Overview of the Tule Lake Basin
|Location||Siskiyou / Modoc Counties, California, United States|
|Type||Ancient lake, Intermittent lake|
|Primary inflows||Lost River|
|Max. length||8.0 km (5.0 mi)|
|Max. width||4.8 km (3.0 mi)|
|Surface area||13,000 acres (5,300 ha)|
|Surface elevation||4,035 ft (1,230 m)|
Tule Lake ( TOO-lee) is an intermittent lake covering an area of 13,000 acres (53 km2), 8.0 km (5.0 mi) long and 4.8 km (3.0 mi) across, in northeastern Siskiyou County and northwestern Modoc County in California, along the border with Oregon.
It's one of twenty ancient lakes in the world that have existed continuously for more than 1 million years. 
The lake is part of the Tule Lake National Wildlife Refuge and the Klamath Project. Deliveries of water from the Klamath Project have saved wildlife such as ducks. For example, on 24 July, 2020, a delivery of water from the Klamath Project saved 50,000 ducklings from death.

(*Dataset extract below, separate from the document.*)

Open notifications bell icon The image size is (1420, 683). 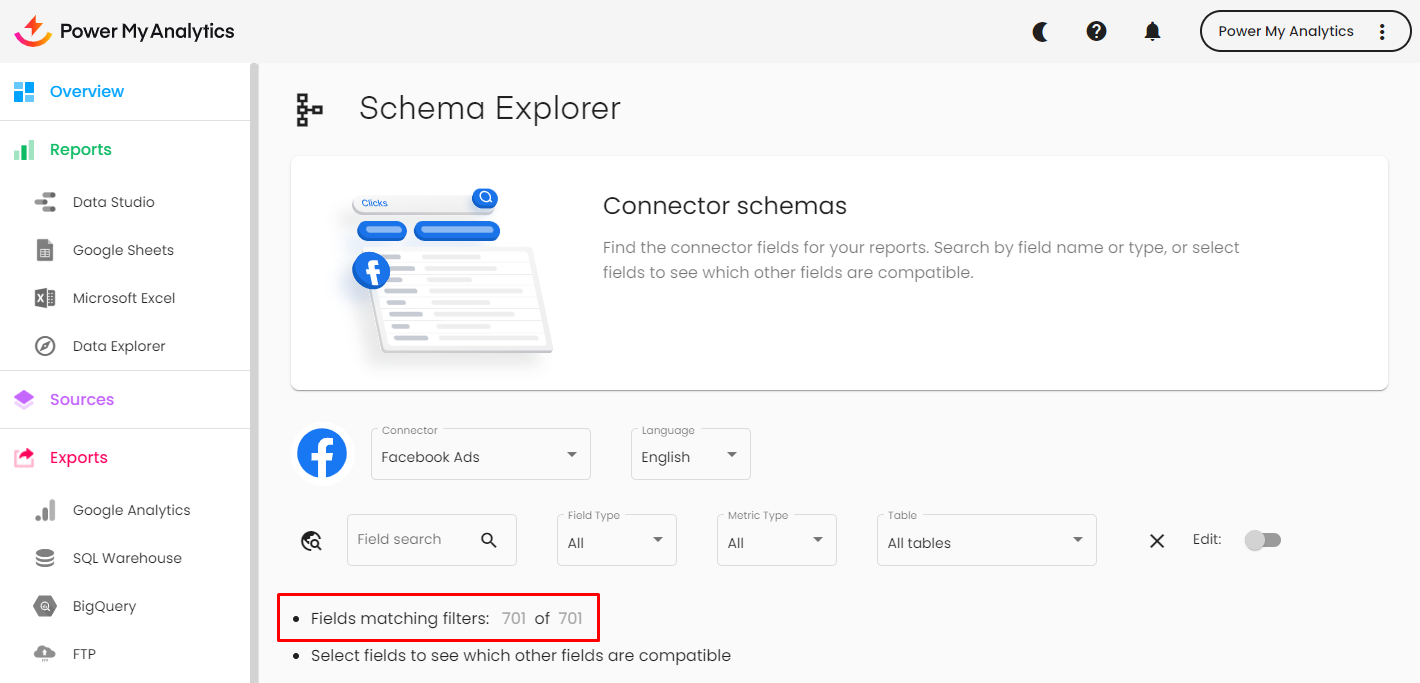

Canby's Cross is located about three miles (5 km) south of the lake; it is the site where General Edward Canby was killed by the Modoc chief Kintpuash, also known to American settlers as Captain Jack.
During World War II, the United States federal government under Executive Order 9066, forced the evacuation of Japanese nationals and Japanese Americans, including citizens born in the United States, to numerous camps built in the interior of California and inland states. They were forced to sell their businesses and homes, and suffered enormous economic and psychological losses by being treated as potential enemies. The Tule Lake War Relocation Center, a Japanese American internment camp, is located east of the lake, in Modoc County. Following World War II, the federal government awarded 86 farm sites on land reclaimed by the drainage of Tule Lake to returning veterans using a Land Lottery. A lottery was used because the number of applicants was greater than the number of homesteads available.